Did they hand it in as an confirmed booking? Then the Embassy might think it was a fake document, or that you were providing documents which don't show your true intention.

You should check if you can bring the agency to court, and ask for a refund. 

From what I understand, visa applications were signed by you, or your agent? If it was you who signed it ( which would be logical) you are responsible for all the stuff that is handed in. Knowingly or unknowingly does not seem to change the issue. 

I would suggest you cancel your trip now and go some place else, as you soon don't seem to be require a visa anyway ( EU visa waiver for Emiratis expected to be ratified soon | GulfNews.com )


----------



## sub0 (Jan 28, 2010)

despaired said:


> Well, if the booking was a dummy booking, then it is probably the fault of your agency.
> 
> Did they hand it in as an confirmed booking? Then the Embassy might think it was a fake document, or that you were providing documents which don't show your true intention.
> 
> ...



Visa application was filled at VFS Global and only dummy bookings were made via travel agency including travel insurance and hotel booking. 

as you said i should apply else where, will it not be in system that i applied for Germany and now i am applying for Italy for example?


----------



## twowheelsgood (Feb 21, 2013)

sub0 said:


> will it not be in system that i applied for Germany and now i am applying for Italy for example?


Yes, but if the reason for the rejection is a problem with a hotel booking, the making of a correct booking may be accepted and the original 'error' ignored.

No way to find out other than having a try.


----------



## TallyHo (Aug 21, 2011)

You were denied a Schengen visa, not a German visa, big difference. Italy is also a Schengen country so you would be applying for a Schengen visa as well, just through the Italian embassy.

Frankly, I'd go back to VFS or the German consulate to find out why you were denied the first visa.

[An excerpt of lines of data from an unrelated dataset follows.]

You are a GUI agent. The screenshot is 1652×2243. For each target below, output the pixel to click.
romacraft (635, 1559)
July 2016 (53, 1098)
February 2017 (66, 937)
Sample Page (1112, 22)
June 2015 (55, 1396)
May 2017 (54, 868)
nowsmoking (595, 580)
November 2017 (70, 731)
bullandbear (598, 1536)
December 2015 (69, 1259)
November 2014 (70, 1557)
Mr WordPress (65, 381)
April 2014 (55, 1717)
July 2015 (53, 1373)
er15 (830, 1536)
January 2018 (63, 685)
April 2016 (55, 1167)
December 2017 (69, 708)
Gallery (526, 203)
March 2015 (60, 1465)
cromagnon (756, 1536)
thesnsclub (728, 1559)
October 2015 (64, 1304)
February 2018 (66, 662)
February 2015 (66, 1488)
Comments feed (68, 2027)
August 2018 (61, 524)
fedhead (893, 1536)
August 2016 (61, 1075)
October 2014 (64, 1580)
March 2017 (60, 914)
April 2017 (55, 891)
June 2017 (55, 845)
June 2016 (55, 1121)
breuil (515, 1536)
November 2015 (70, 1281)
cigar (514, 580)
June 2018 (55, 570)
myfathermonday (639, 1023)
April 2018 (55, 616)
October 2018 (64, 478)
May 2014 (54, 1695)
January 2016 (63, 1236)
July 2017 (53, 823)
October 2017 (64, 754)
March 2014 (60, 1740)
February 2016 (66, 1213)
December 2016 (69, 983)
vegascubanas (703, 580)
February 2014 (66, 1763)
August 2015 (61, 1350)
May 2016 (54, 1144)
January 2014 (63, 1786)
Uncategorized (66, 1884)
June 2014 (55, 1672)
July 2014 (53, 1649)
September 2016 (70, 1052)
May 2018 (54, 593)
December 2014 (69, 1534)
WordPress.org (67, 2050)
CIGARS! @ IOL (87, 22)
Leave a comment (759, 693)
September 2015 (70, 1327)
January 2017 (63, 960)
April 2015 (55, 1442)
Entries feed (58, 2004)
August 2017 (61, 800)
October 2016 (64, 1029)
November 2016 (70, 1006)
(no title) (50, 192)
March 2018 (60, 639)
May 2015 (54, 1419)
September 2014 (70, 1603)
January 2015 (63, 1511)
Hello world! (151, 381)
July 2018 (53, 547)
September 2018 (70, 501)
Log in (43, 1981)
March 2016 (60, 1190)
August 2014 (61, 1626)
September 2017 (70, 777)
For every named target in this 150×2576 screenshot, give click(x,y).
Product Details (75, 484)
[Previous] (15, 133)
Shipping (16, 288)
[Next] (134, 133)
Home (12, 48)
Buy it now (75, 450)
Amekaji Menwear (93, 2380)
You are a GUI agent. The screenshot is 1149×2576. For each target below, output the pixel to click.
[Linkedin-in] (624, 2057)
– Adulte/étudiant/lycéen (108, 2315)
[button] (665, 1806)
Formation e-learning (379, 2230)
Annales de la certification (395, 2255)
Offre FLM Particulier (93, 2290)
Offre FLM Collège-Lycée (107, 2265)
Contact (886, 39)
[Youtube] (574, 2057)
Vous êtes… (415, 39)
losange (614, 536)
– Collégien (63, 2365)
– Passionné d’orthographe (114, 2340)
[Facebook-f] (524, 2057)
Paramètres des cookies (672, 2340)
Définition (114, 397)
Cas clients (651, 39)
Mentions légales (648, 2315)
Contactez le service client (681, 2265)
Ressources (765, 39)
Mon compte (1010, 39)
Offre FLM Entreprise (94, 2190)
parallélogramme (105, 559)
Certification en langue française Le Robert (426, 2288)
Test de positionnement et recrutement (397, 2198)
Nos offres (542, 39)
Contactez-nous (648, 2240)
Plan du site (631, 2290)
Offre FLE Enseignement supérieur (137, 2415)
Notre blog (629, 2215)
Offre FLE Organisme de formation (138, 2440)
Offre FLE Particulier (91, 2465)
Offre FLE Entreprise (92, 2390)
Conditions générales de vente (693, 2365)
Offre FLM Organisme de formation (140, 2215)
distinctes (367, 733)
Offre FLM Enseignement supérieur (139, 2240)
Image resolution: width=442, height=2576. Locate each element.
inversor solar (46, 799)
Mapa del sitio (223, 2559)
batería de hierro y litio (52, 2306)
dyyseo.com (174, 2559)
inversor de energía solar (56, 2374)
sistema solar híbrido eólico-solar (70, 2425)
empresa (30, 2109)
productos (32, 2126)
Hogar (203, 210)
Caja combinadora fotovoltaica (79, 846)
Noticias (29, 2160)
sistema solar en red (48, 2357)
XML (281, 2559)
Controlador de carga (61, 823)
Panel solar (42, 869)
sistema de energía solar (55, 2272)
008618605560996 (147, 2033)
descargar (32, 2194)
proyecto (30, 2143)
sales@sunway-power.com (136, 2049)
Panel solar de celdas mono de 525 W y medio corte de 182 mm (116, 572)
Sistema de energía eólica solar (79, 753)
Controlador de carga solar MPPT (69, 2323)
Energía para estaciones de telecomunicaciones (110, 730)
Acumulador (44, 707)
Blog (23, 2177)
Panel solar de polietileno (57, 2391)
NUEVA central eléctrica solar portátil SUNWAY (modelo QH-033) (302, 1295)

It's pretty odd given you're Emirati and they generally don't have problems obtaining the Schengen visas. There was probably something off about the dummy booking via the travel agency. Was it a ****e little office in Bur Dubai or Dnata?

Do you have actual flight bookings? Alternatively you can go to booking.com and book a refundable hotel in Germany and use that as your proof of intent. Once you get the visa you can always cancel the booking!


----------



## Jowhara (Aug 10, 2014)

maybe they didn't like the fake travel insurance. your bookings should be real even if you haven't paid money yet or the booking is cancellable. they should be verifiable at the hotel / airlines / insurance company. if you only had the travel agency give you a printout with no actual booking made, then that would be considered fake documents. 

resubmit using actual bookings. most likely you'll have to get actual travel insurance (paid for). and include a note that it was the travel agency that provided you fake bookings.


----------



## msbettyboopdxb (Mar 22, 2009)

A lot of people use dummy bookings for flights but I've never heard of dummy booking for travel insurance and hotel. Just use booking.com and cancel before the deadline if this wasn't the hotel you were planning to use anyway. As for travel insurance, I would say get a real one. It's not that expensive and you can get one that covers the travel dates you have in mind. Once you have all this, try resubmitting.


----------



## evi kafet (Nov 3, 2016)

*confused*

i dont really understnd this,i am very confused now,any help on this question plz?yesterday i was at the embassy for my passport,it was schengen visa an invitation from a relative,he registered me there at the imigration at germany with a health insurance for me.
he came here him self to ghana together with her own documents and we went to the embassy to apply for the visa.
next one week i went there for my passport,and they called the police to come and investigate my bank statement because it seems like forged,now still they are invistigating my bank statement and it was made by an agency.now i dont know what to do


----------



## Leos (May 9, 2018)

*Confused*

@evi kafet what happened? Did you had the chance to apply again? The same thing has happen to me oo. Medaase


----------